[[ RECORD EXCERPTS open ]]

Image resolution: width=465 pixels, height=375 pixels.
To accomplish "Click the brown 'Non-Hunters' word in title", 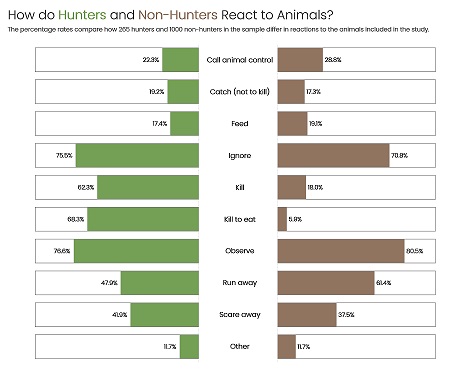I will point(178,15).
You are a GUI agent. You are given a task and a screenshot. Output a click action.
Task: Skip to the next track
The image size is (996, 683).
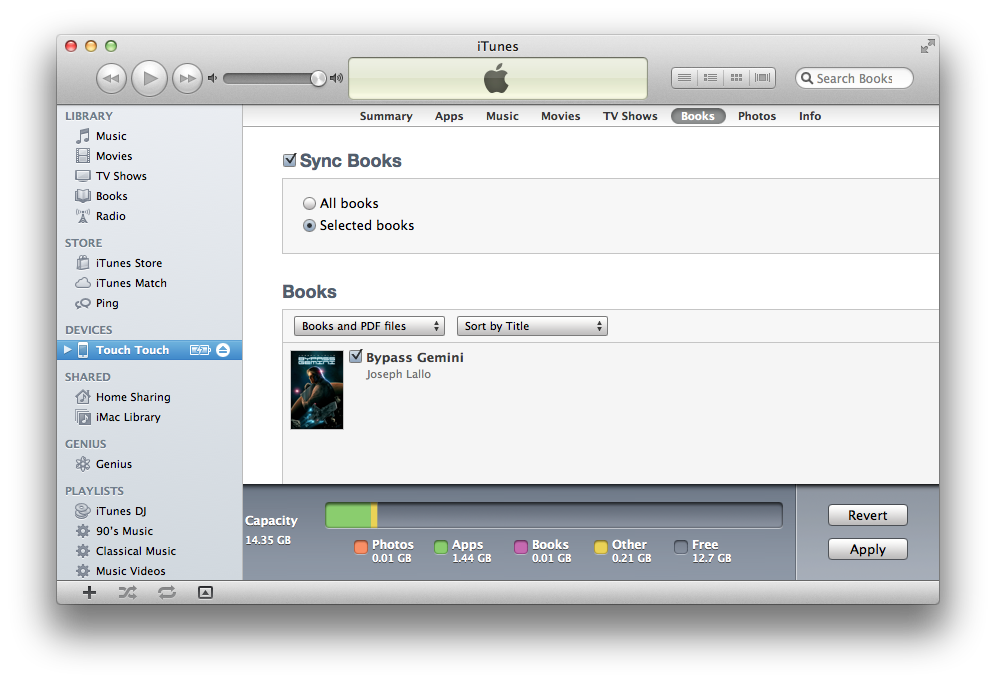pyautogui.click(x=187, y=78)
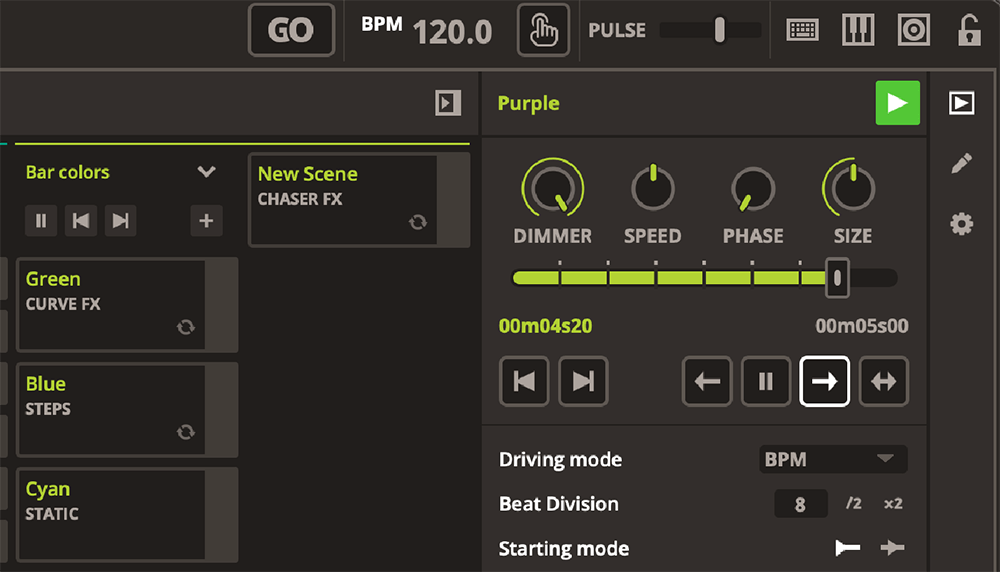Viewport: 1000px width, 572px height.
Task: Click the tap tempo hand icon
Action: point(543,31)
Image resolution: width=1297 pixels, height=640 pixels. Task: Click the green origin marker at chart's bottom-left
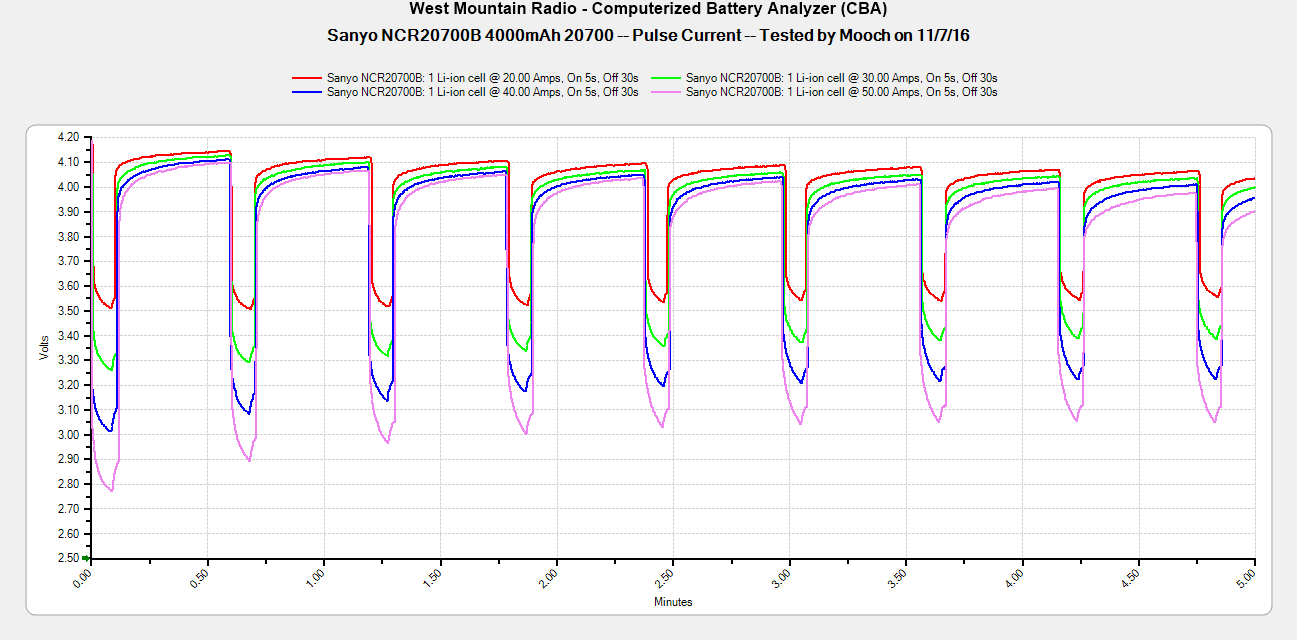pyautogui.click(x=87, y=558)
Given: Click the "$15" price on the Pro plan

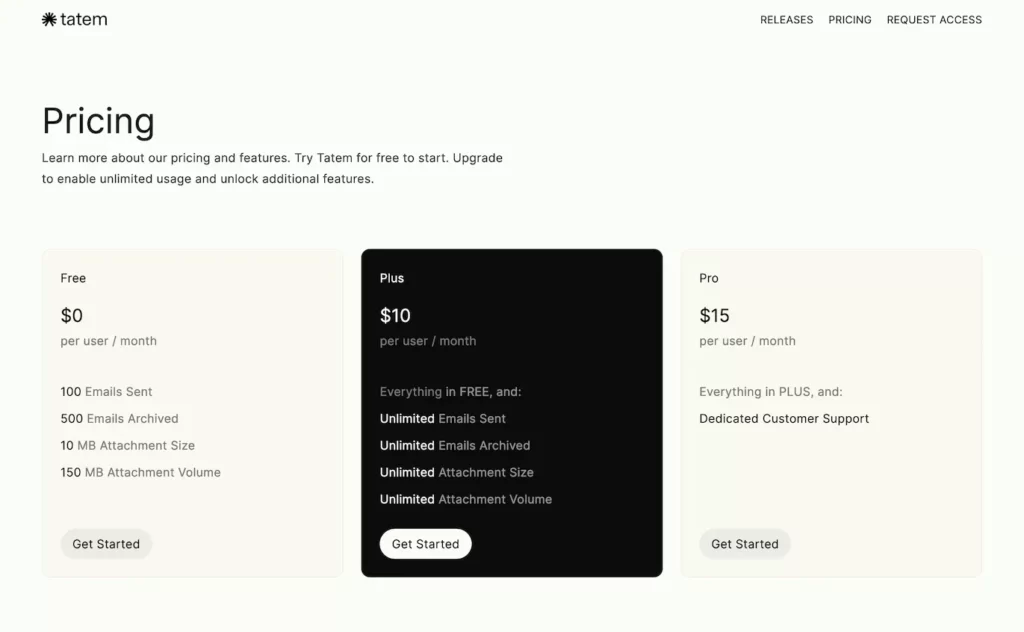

[[ RECORD EXCERPTS closed ]]
[[ RECORD EXCERPTS open ]]

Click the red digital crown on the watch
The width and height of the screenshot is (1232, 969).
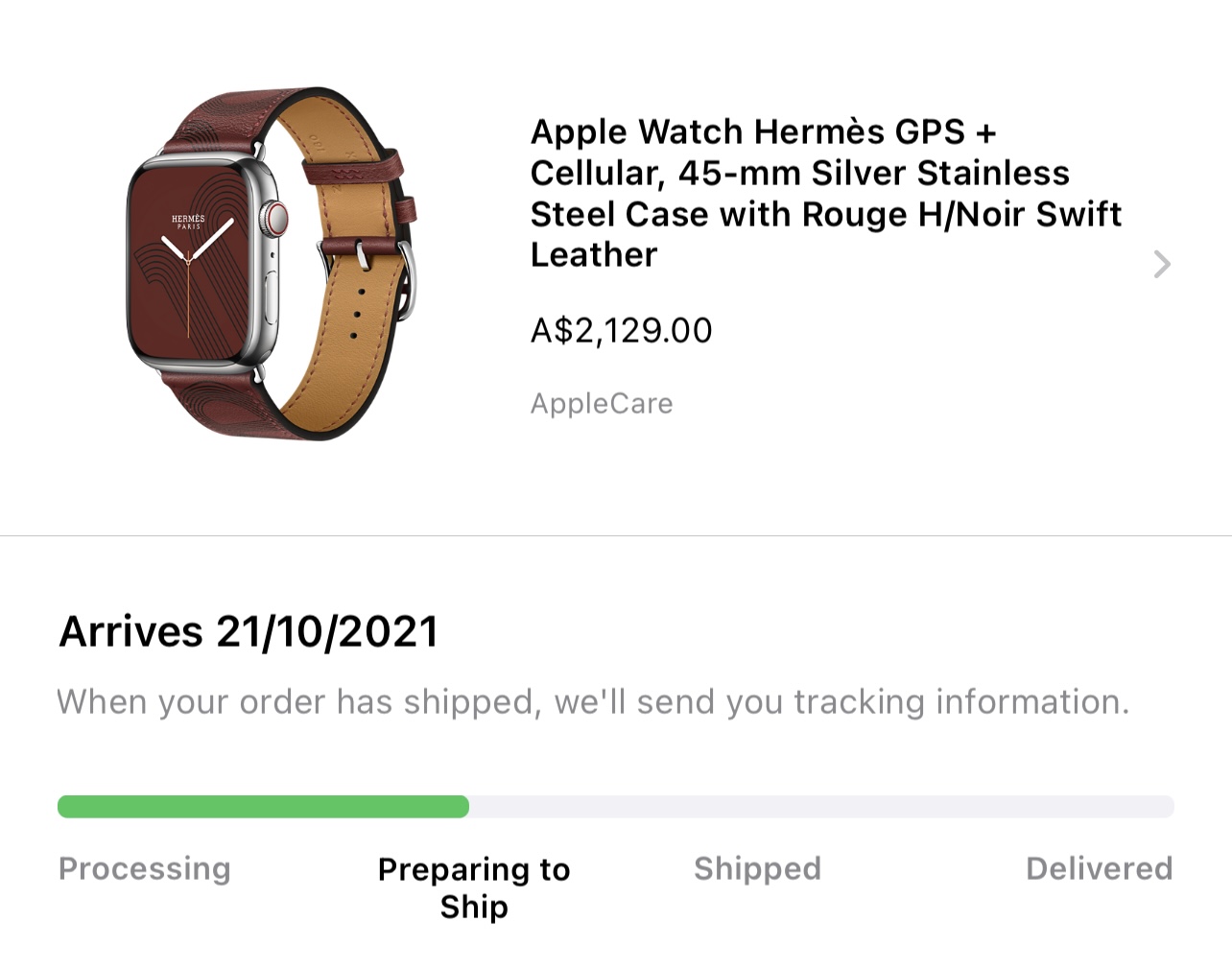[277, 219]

[[ RECORD EXCERPTS closed ]]
[[ RECORD EXCERPTS open ]]

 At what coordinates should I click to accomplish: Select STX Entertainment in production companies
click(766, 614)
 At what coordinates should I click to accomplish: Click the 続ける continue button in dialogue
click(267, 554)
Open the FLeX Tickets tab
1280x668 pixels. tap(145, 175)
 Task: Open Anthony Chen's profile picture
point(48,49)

[[ RECORD EXCERPTS closed ]]

▸ **TASK PROMPT**:
The answer is those lines of the material above that run from the one containing "Image resolution: width=1297" up to and including the one containing "Given: Click the", restated exactly and without images.

▸ **EXPECTED OUTPUT**:
Image resolution: width=1297 pixels, height=640 pixels. Task: Click the green origin marker at chart's bottom-left
pyautogui.click(x=87, y=558)
Given: Click the "$15" price on the Pro plan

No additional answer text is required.